This paper looks at the techniques and tools used by Cyber Forensic Investigators in various scenarios that prove to be quite challenging. Cyber Forensic Investigators are tasked with presenting digital evidence to the courts. The courts would only accept evidence that is based on reliable principles and methods. One therefore needs to have a way to distinguish reliable techniques from unreliable ones. For example, certain groups consider evidence from astronomy reliable while evidence from astrology is not considered reliable even though they both use the same tools – star charts, planetary positions, telescopes, etc. Cyber Forensic techniques and tools need to be evaluated for reliability before presenting to the courts.


Live forensic is mostly applied when the item under investigation is rather too large to be represented practically by imaging (Karie & Venter, 2015). Also, there are situations where the system that is to be investigated is too big to be broken down for postmortem. There also occurs a situation where the computer that is to be investigated is very far away from the Cyber Forensic Investigator. This entire situation will have required the technique of live forensics to be applied. However, the whole case does not mean that one would have to download all these details from a remote location since this will require a more sophisticated network to perform this operation (Christopher, 2006). Additionally, there are cases where the aspect of capture cannot be used for the purpose of postmortem analysis for example memory contents, open ports and other operating aspects of a running computer. In this case, it is advisable that one should use court tested methods to avoid a situation where you will be required to prove the viability of the method in question. According to Peter (2005), the most used situation where the assistance of live forensics is required is in the cases of digital forensic incidence response where it is used if one has an understanding of what is in the memory, what is being communicated out by the computer and what processes and ports are running.

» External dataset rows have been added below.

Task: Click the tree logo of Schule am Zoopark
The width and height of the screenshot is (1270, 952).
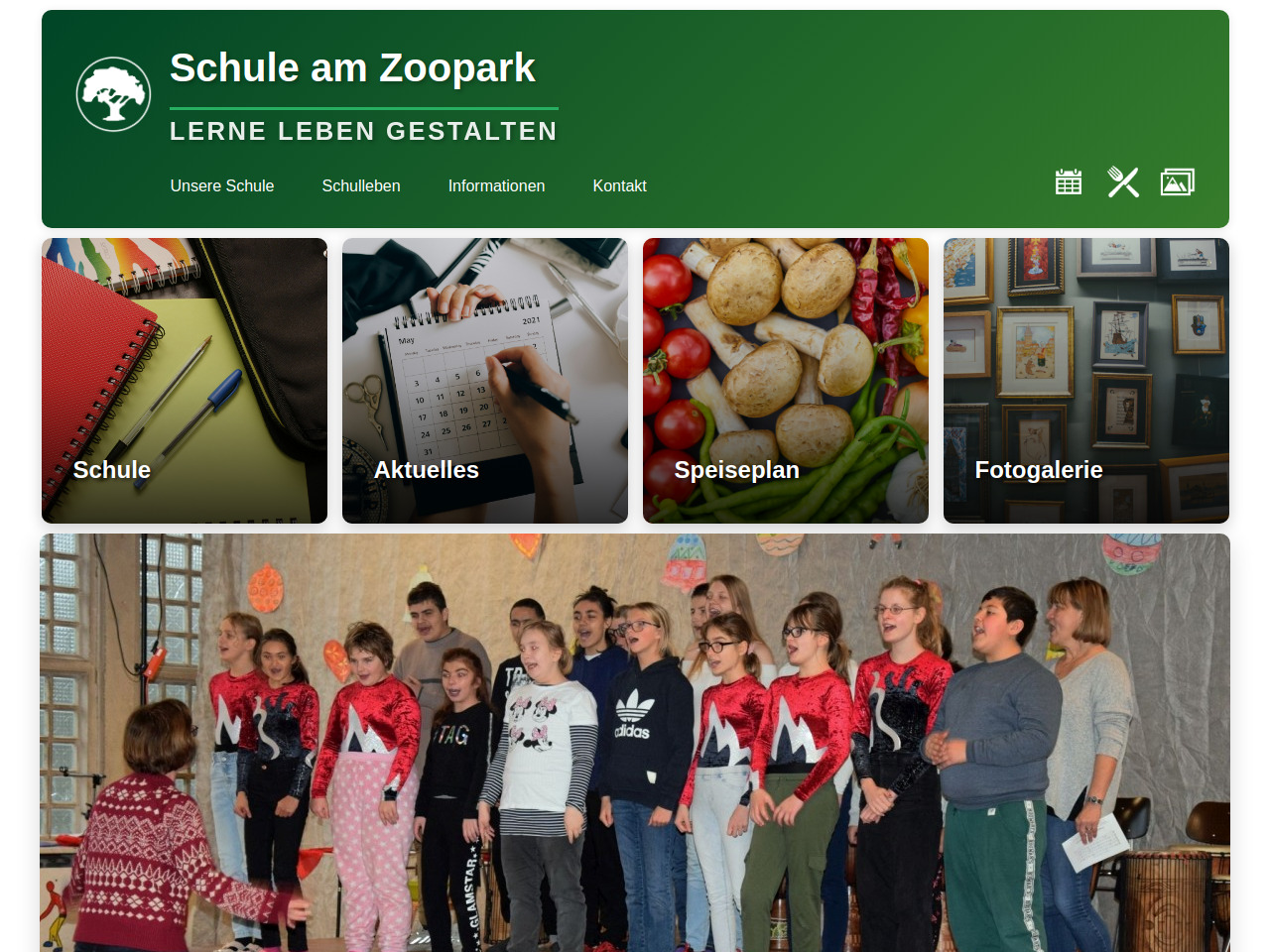Action: [113, 94]
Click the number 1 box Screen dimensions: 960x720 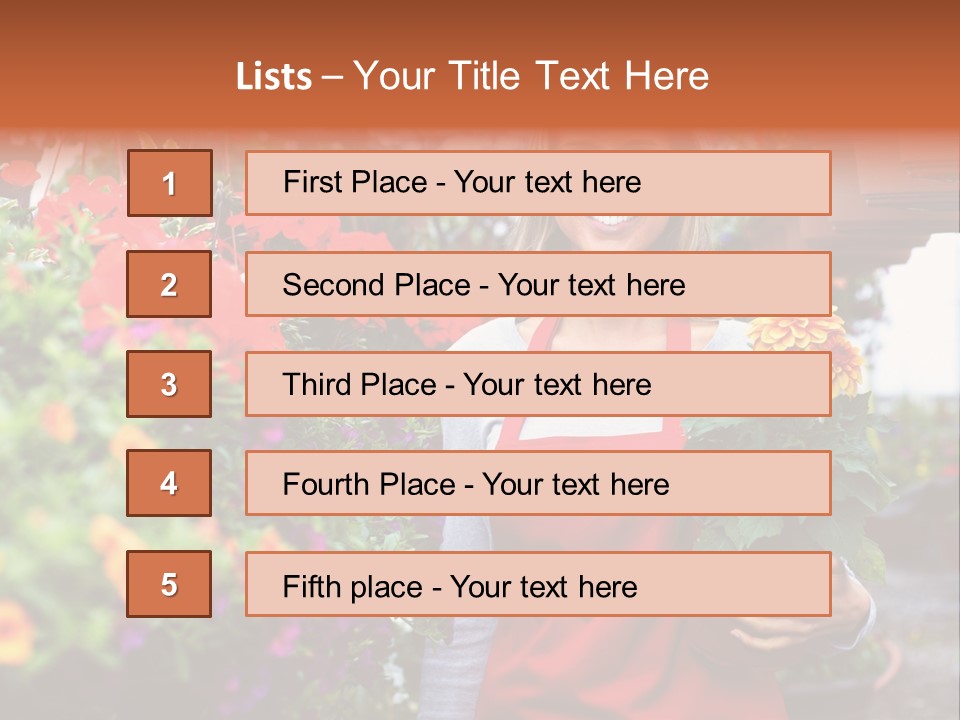169,183
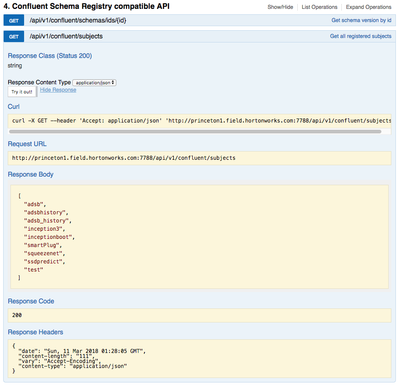Click GET badge for confluent/subjects endpoint

[x=14, y=36]
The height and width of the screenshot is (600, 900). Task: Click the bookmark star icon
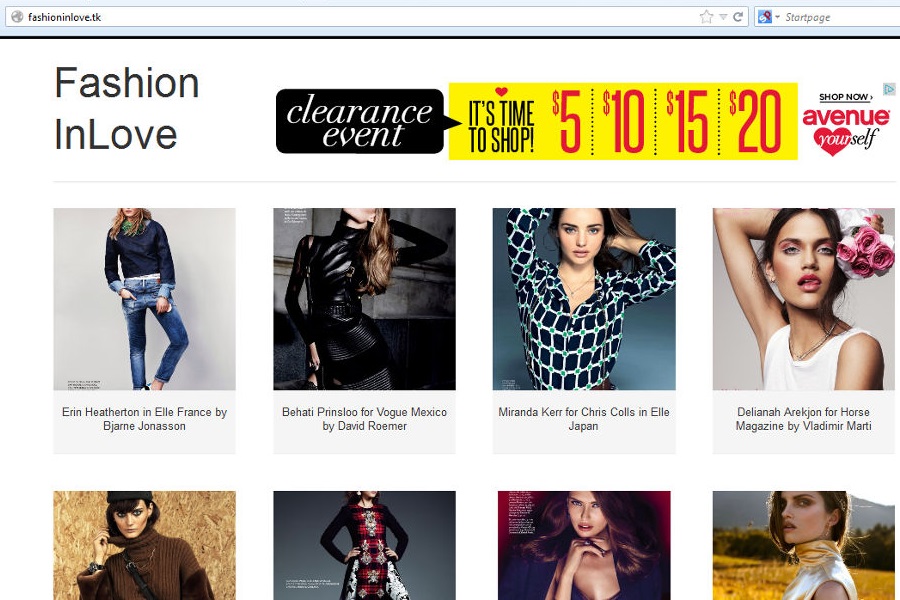706,17
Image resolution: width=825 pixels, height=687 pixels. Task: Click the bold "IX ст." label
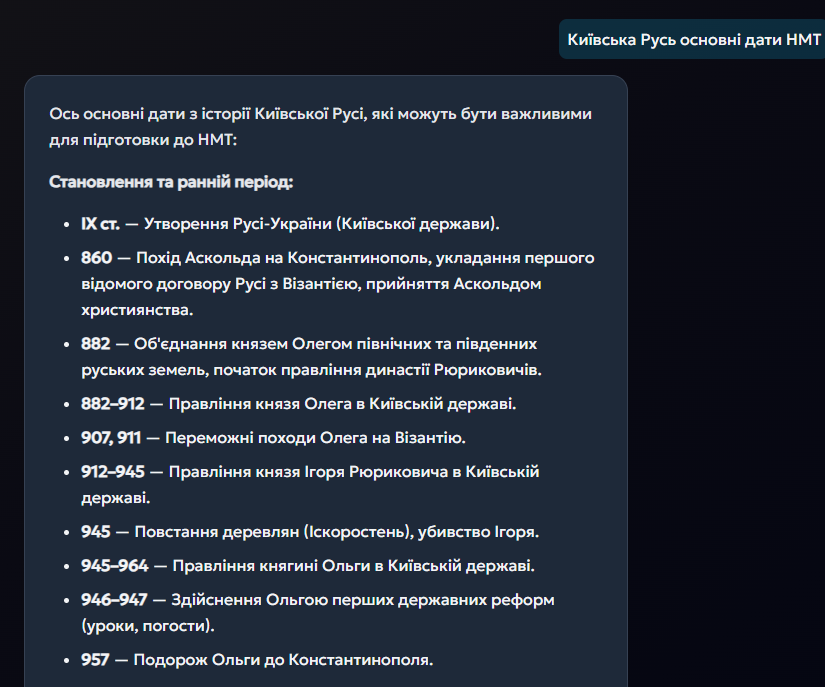click(101, 223)
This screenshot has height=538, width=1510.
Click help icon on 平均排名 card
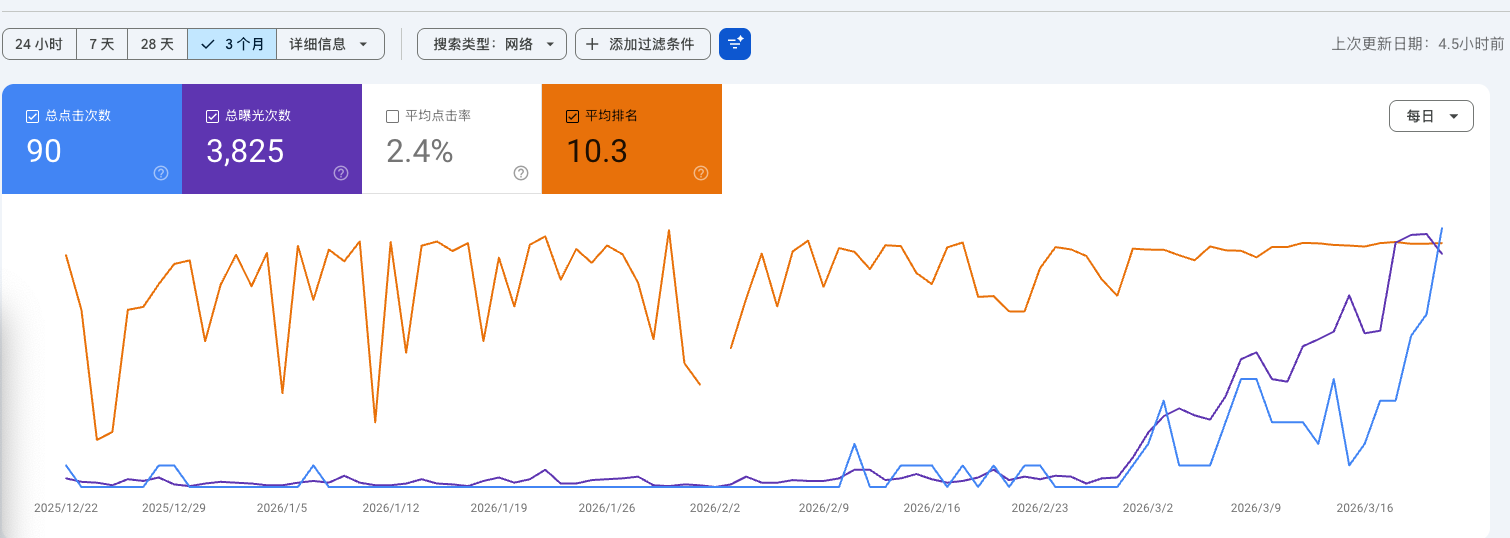pos(701,173)
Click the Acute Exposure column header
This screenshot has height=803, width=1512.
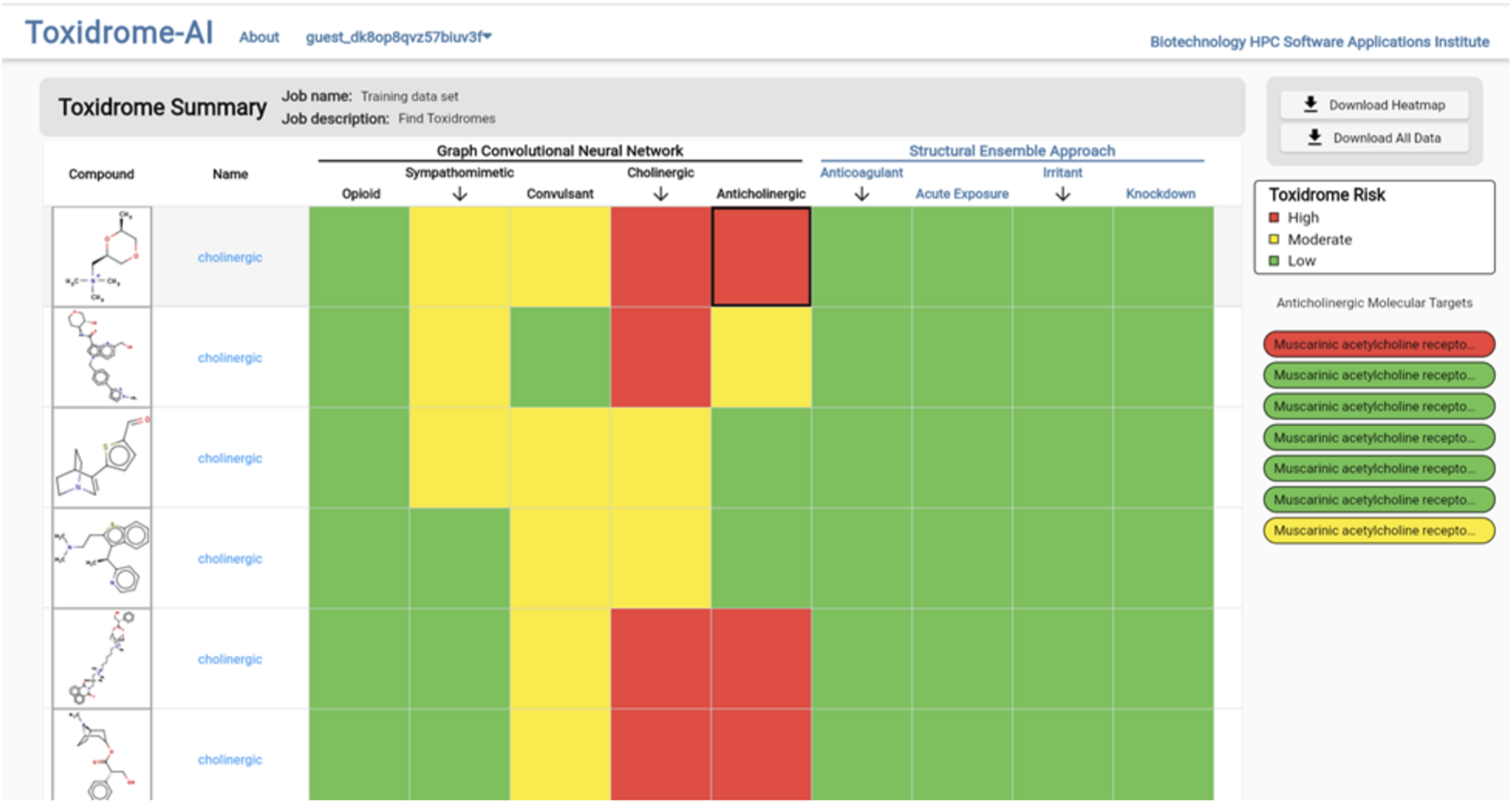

There has been the migration of organization’s data to storage in the cloud at a high rate by various corporations. Many decision makers of technology have invested their businesses in the cloud services. Based on the experience of the organizations, there are three main challenges that one ought to overcome to perform sound data collection in the cloud. Firstly, it is easy to get in, but hard to get back the organization’s data out once it has been drawn to the cloud. Secondly, data protection laws are different in various countries. Thirdly, Office 365, which is seeing a growing adoption among organizations, are inadequate for large-scale collection creating a great challenge for data collection (Barocchini & Maccherola, 2017).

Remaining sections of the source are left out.